Screenshot grounding data:
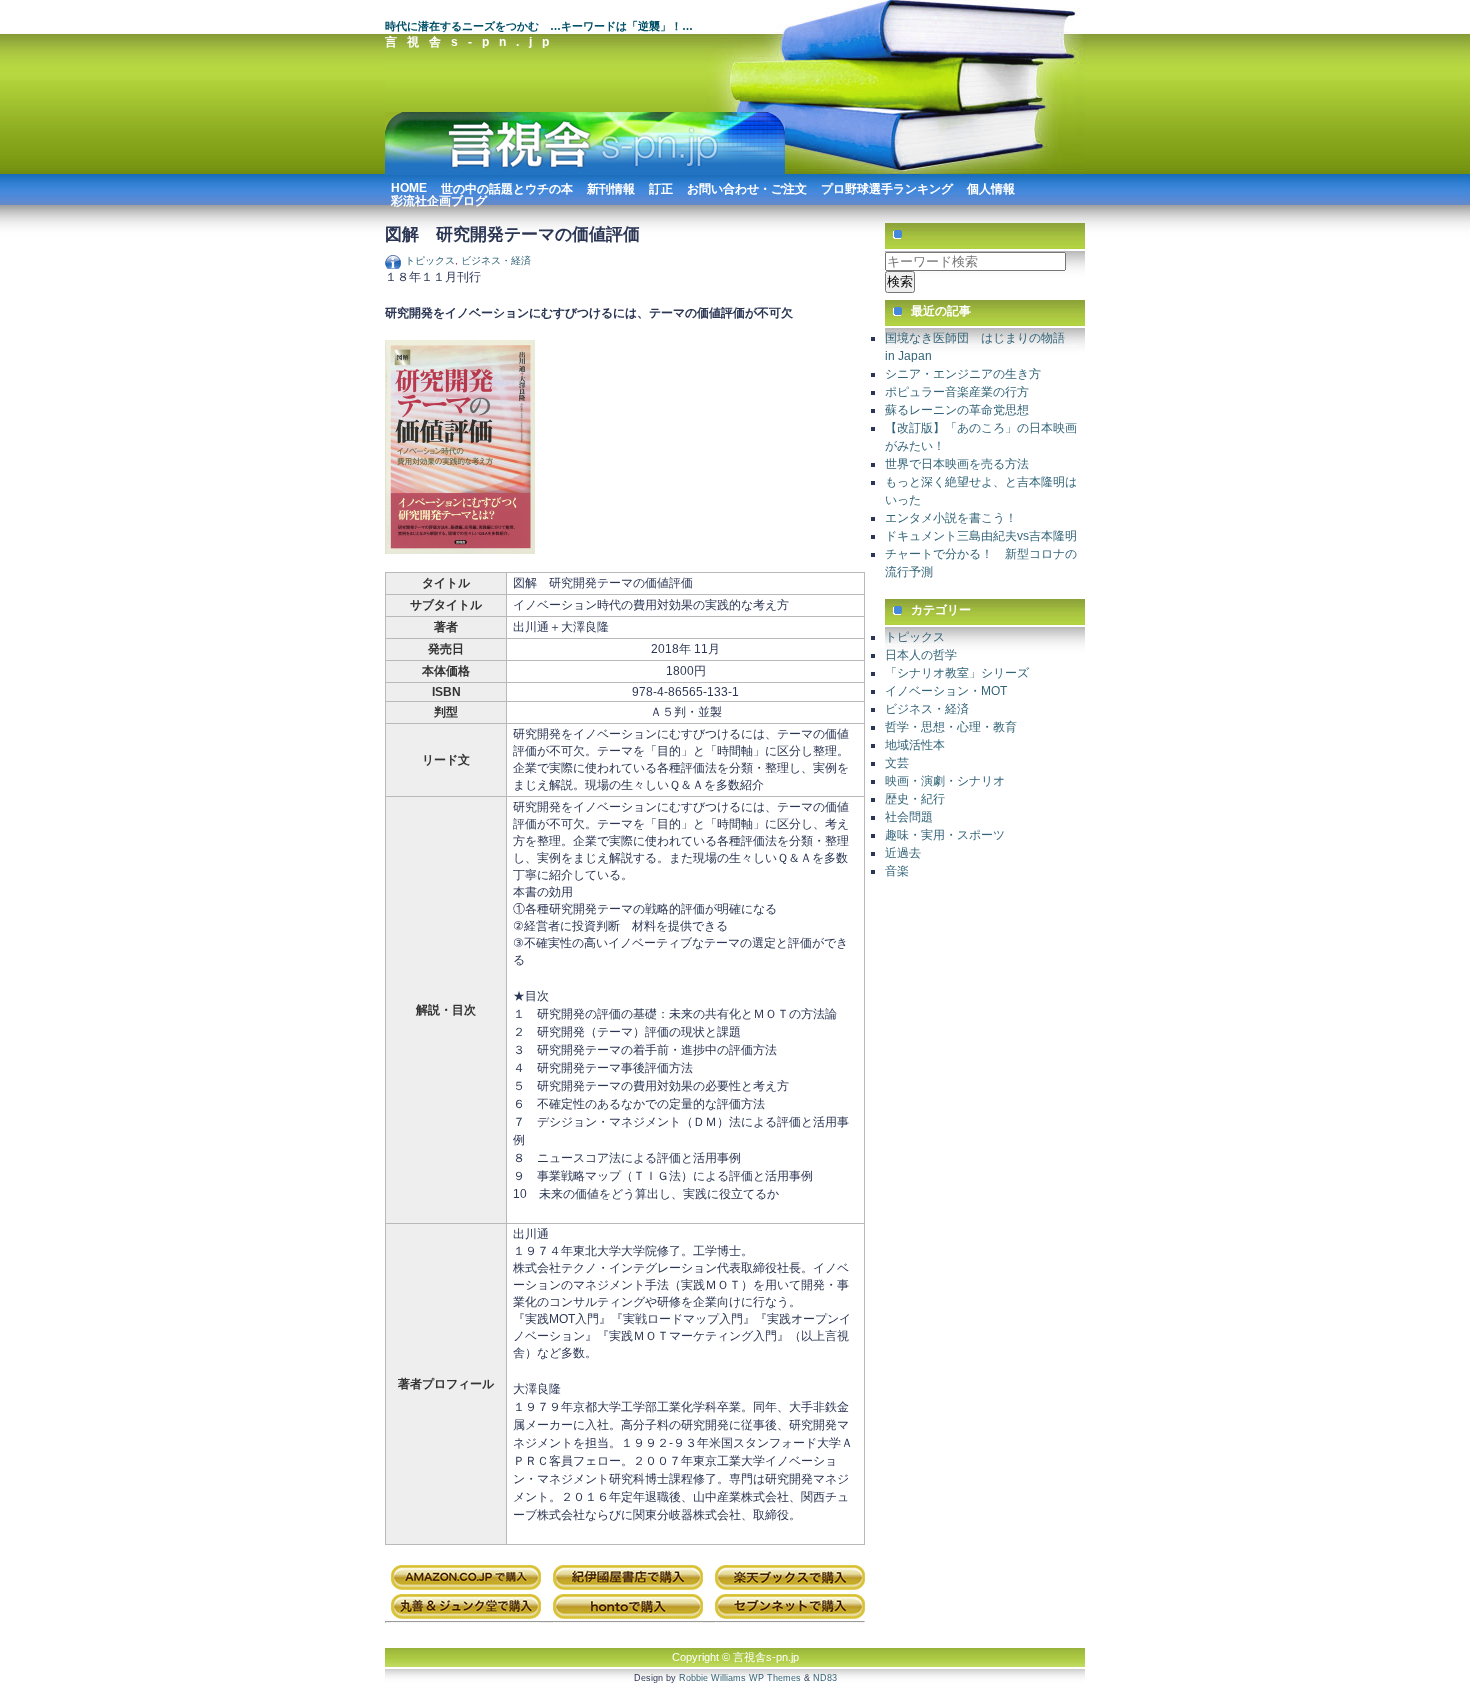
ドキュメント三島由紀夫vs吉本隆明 (981, 536)
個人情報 (991, 186)
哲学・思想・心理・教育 (951, 727)
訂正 (661, 186)
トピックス (430, 260)
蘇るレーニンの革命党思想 (957, 410)
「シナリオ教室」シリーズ (957, 673)
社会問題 (909, 817)
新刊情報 (611, 186)
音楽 (897, 871)
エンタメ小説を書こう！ (951, 518)
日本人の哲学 (921, 655)
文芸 (897, 763)
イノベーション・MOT (946, 691)
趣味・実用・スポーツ (945, 835)
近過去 (903, 853)
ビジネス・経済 (496, 260)
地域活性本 (915, 745)
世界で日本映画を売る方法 (957, 464)
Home (409, 186)
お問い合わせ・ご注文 (747, 186)
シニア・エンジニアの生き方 (963, 374)
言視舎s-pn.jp (472, 42)
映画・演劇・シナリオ (945, 781)
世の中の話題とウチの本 (507, 186)
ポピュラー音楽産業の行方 (957, 392)
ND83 (825, 1678)
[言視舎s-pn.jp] (585, 171)
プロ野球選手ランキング (887, 186)
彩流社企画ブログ (439, 198)
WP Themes (775, 1678)
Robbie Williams (712, 1678)
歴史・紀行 (915, 799)
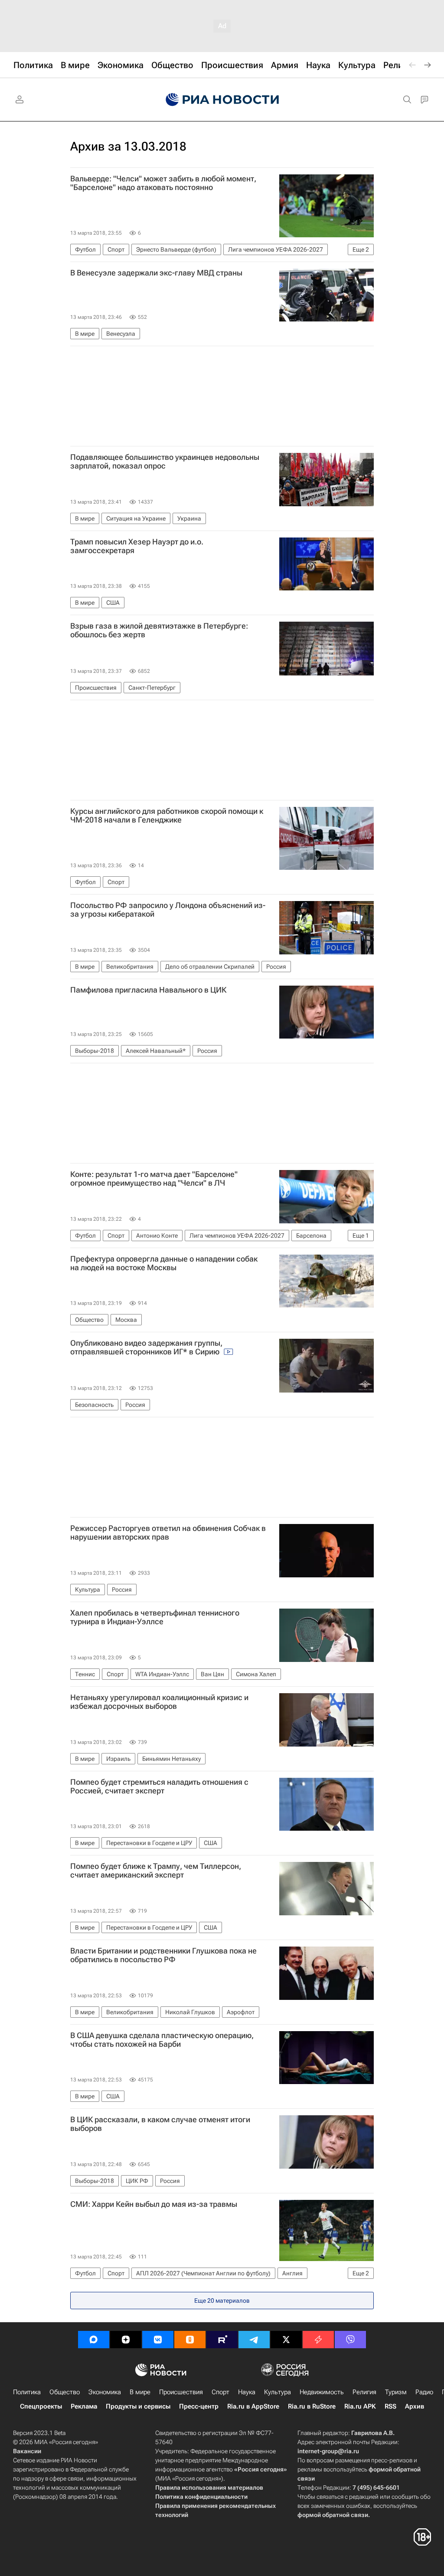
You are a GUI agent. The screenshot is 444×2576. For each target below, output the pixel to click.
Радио (424, 2392)
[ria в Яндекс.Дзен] (125, 2339)
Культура (277, 2392)
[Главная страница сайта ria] (222, 99)
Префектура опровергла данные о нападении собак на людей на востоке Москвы (164, 1263)
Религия (364, 2392)
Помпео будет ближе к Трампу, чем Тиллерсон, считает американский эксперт (155, 1870)
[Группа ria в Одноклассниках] (190, 2339)
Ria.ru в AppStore (253, 2406)
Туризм (396, 2392)
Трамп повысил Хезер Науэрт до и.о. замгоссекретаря (136, 546)
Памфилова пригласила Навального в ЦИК (148, 990)
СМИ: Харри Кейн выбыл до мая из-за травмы (153, 2204)
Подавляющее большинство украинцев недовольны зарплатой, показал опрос (164, 461)
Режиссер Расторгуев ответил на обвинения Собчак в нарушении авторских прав (168, 1532)
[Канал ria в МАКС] (93, 2339)
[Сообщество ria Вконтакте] (157, 2339)
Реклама (84, 2406)
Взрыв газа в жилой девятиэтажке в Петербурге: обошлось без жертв (159, 630)
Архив (414, 2406)
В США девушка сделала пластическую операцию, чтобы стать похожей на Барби (162, 2039)
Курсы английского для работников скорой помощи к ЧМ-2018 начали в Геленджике (166, 815)
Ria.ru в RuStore (312, 2406)
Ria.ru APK (360, 2406)
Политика (27, 2392)
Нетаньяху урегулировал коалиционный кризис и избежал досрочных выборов (159, 1702)
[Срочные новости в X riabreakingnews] (318, 2339)
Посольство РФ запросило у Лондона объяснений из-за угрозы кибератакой (167, 909)
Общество (64, 2392)
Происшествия (181, 2392)
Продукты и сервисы (138, 2406)
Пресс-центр (199, 2406)
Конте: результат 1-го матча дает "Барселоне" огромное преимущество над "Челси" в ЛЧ (154, 1178)
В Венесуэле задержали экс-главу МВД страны (156, 273)
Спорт (220, 2392)
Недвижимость (322, 2392)
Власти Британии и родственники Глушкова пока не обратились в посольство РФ (163, 1955)
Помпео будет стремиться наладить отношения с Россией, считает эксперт (159, 1786)
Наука (246, 2392)
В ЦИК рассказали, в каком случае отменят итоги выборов (160, 2124)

Task item: Give every record again word for word, pictures excluded.

Answer to this task:
ドキュメント三島由紀夫vs吉本隆明 (981, 536)
個人情報 (991, 186)
哲学・思想・心理・教育 (951, 727)
訂正 (661, 186)
トピックス (430, 260)
蘇るレーニンの革命党思想 (957, 410)
「シナリオ教室」シリーズ (957, 673)
社会問題 (909, 817)
新刊情報 (611, 186)
音楽 (897, 871)
エンタメ小説を書こう！ (951, 518)
日本人の哲学 (921, 655)
文芸 (897, 763)
イノベーション・MOT (946, 691)
趣味・実用・スポーツ (945, 835)
近過去 (903, 853)
ビジネス・経済 (496, 260)
地域活性本 (915, 745)
世界で日本映画を売る方法 (957, 464)
Home (409, 186)
お問い合わせ・ご注文 (747, 186)
シニア・エンジニアの生き方 (963, 374)
言視舎s-pn.jp (472, 42)
映画・演劇・シナリオ (945, 781)
世の中の話題とウチの本 (507, 186)
ポピュラー音楽産業の行方 (957, 392)
ND83 (825, 1678)
[言視舎s-pn.jp] (585, 171)
プロ野球選手ランキング (887, 186)
彩流社企画ブログ (439, 198)
WP Themes (775, 1678)
Robbie Williams (712, 1678)
歴史・紀行 (915, 799)
You are a GUI agent. The screenshot is 444×2576. For each target below, output the pixel to click.
Радио (424, 2392)
[ria в Яндекс.Дзен] (125, 2339)
Культура (277, 2392)
[Главная страница сайта ria] (222, 99)
Префектура опровергла данные о нападении собак на людей на востоке Москвы (164, 1263)
Религия (364, 2392)
Помпео будет ближе к Трампу, чем Тиллерсон, считает американский эксперт (155, 1870)
[Группа ria в Одноклассниках] (190, 2339)
Ria.ru в AppStore (253, 2406)
Туризм (396, 2392)
Трамп повысил Хезер Науэрт до и.о. замгоссекретаря (136, 546)
Памфилова пригласила Навального в ЦИК (148, 990)
СМИ: Харри Кейн выбыл до мая из-за травмы (153, 2204)
Подавляющее большинство украинцев недовольны зарплатой, показал опрос (164, 461)
Режиссер Расторгуев ответил на обвинения Собчак в нарушении авторских прав (168, 1532)
[Канал ria в МАКС] (93, 2339)
[Сообщество ria Вконтакте] (157, 2339)
Реклама (84, 2406)
Взрыв газа в жилой девятиэтажке в Петербурге: обошлось без жертв (159, 630)
Архив (414, 2406)
В США девушка сделала пластическую операцию, чтобы стать похожей на Барби (162, 2039)
Курсы английского для работников скорой помощи к ЧМ-2018 начали в Геленджике (166, 815)
Ria.ru в RuStore (312, 2406)
Ria.ru APK (360, 2406)
Политика (27, 2392)
Нетаньяху урегулировал коалиционный кризис и избежал досрочных выборов (159, 1702)
[Срочные новости в X riabreakingnews] (318, 2339)
Посольство РФ запросило у Лондона объяснений из-за угрозы кибератакой (167, 909)
Общество (64, 2392)
Происшествия (181, 2392)
Продукты и сервисы (138, 2406)
Пресс-центр (199, 2406)
Конте: результат 1-го матча дает "Барселоне" огромное преимущество над "Челси" в ЛЧ (154, 1178)
В Венесуэле задержали экс-главу МВД страны (156, 273)
Спорт (220, 2392)
Недвижимость (322, 2392)
Власти Британии и родственники Глушкова пока не обратились в посольство РФ (163, 1955)
Помпео будет стремиться наладить отношения с Россией, считает эксперт (159, 1786)
Наука (246, 2392)
В ЦИК рассказали, в каком случае отменят итоги выборов (160, 2124)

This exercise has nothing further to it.